◆ Record set ◆
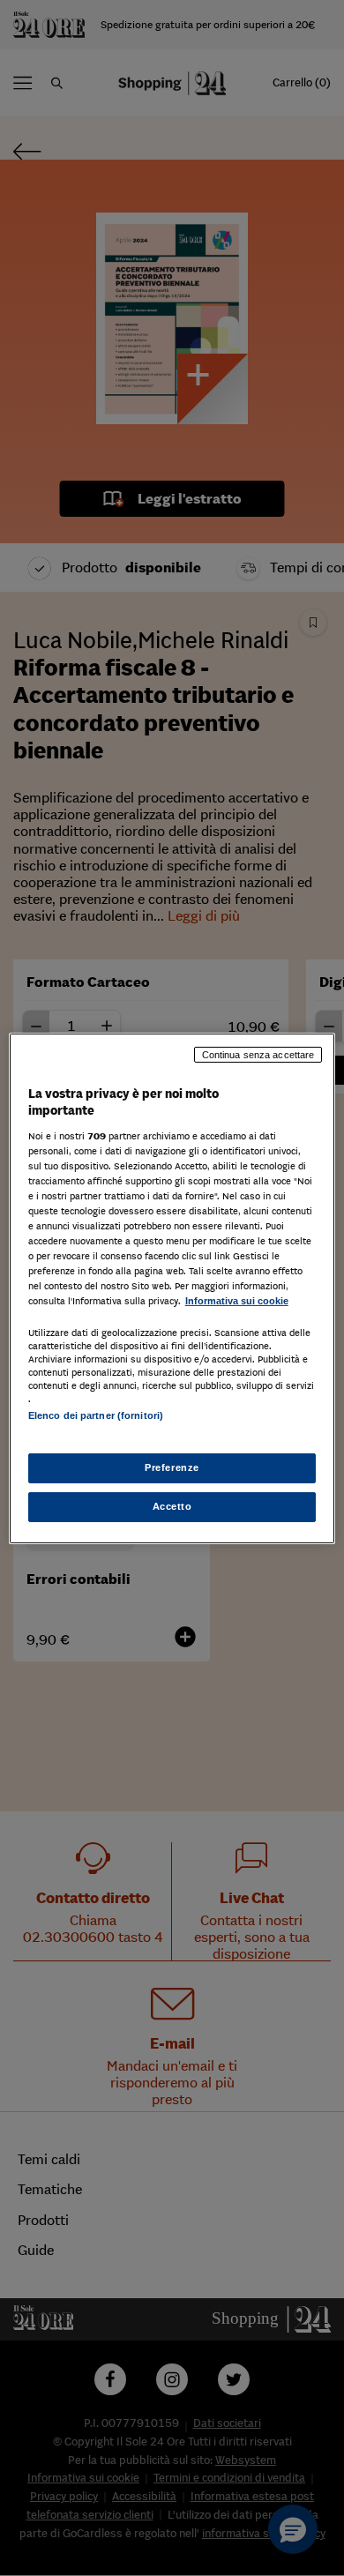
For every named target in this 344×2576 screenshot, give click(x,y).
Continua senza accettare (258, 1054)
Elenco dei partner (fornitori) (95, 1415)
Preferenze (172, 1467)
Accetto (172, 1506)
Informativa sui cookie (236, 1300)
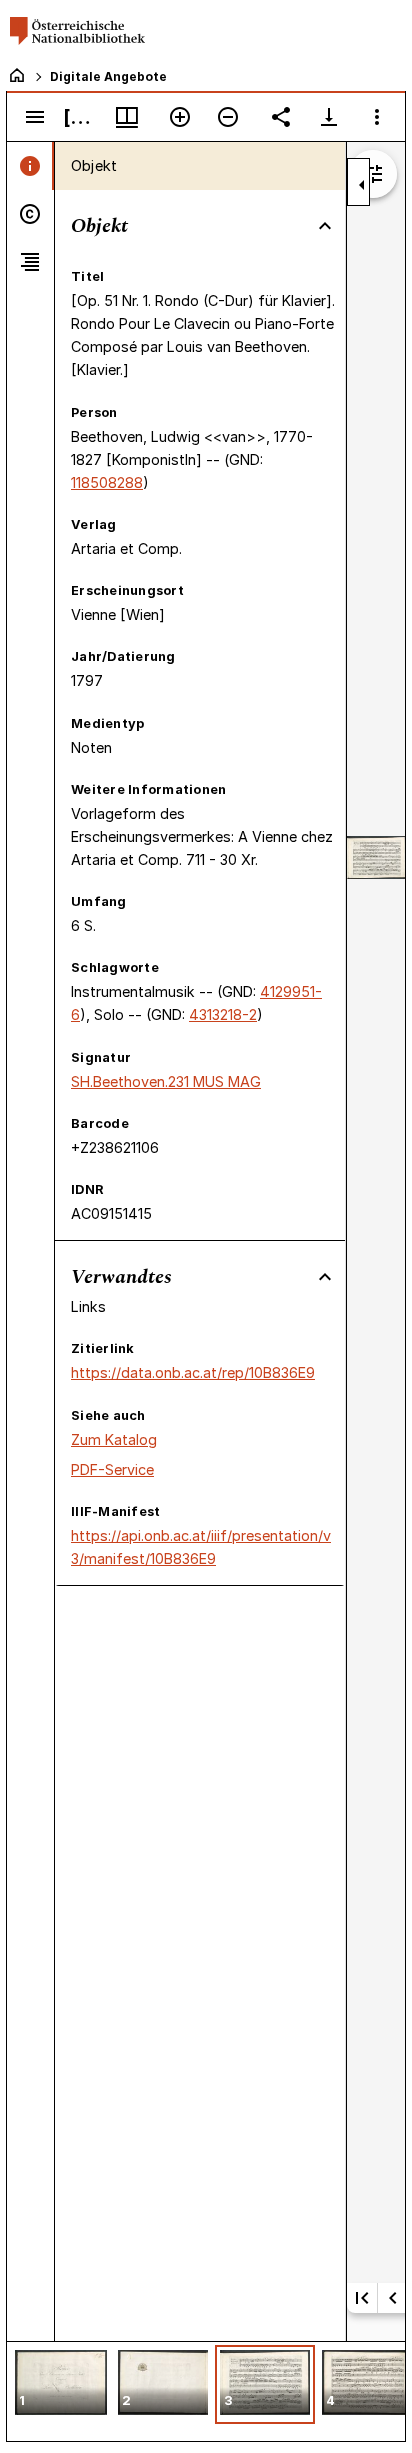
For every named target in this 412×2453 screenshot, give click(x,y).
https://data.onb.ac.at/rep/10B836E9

* * *

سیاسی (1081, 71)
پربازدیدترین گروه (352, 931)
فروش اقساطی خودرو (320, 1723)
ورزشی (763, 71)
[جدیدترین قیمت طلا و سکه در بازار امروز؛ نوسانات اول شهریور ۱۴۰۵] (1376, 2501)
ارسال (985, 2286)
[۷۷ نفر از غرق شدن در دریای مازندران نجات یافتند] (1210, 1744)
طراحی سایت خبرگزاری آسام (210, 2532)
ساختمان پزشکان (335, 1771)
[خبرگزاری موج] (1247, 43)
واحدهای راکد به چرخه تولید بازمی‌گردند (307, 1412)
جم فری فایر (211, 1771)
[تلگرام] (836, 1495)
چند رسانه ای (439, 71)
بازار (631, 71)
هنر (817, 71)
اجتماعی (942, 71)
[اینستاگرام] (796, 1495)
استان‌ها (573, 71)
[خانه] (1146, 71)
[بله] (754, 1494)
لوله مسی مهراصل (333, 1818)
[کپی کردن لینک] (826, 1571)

◆ Brief ◆
Look above for the line holding "اجتماعی (942, 71)" and the line holding "[کپی کردن لینک] (826, 1571)", then output exactly those two lines and every line between them, nothing more.

◆ Response ◆
اجتماعی (942, 71)
[اینستاگرام] (796, 1495)
استان‌ها (573, 71)
[خانه] (1146, 71)
[بله] (754, 1494)
لوله مسی مهراصل (333, 1818)
[کپی کردن لینک] (826, 1571)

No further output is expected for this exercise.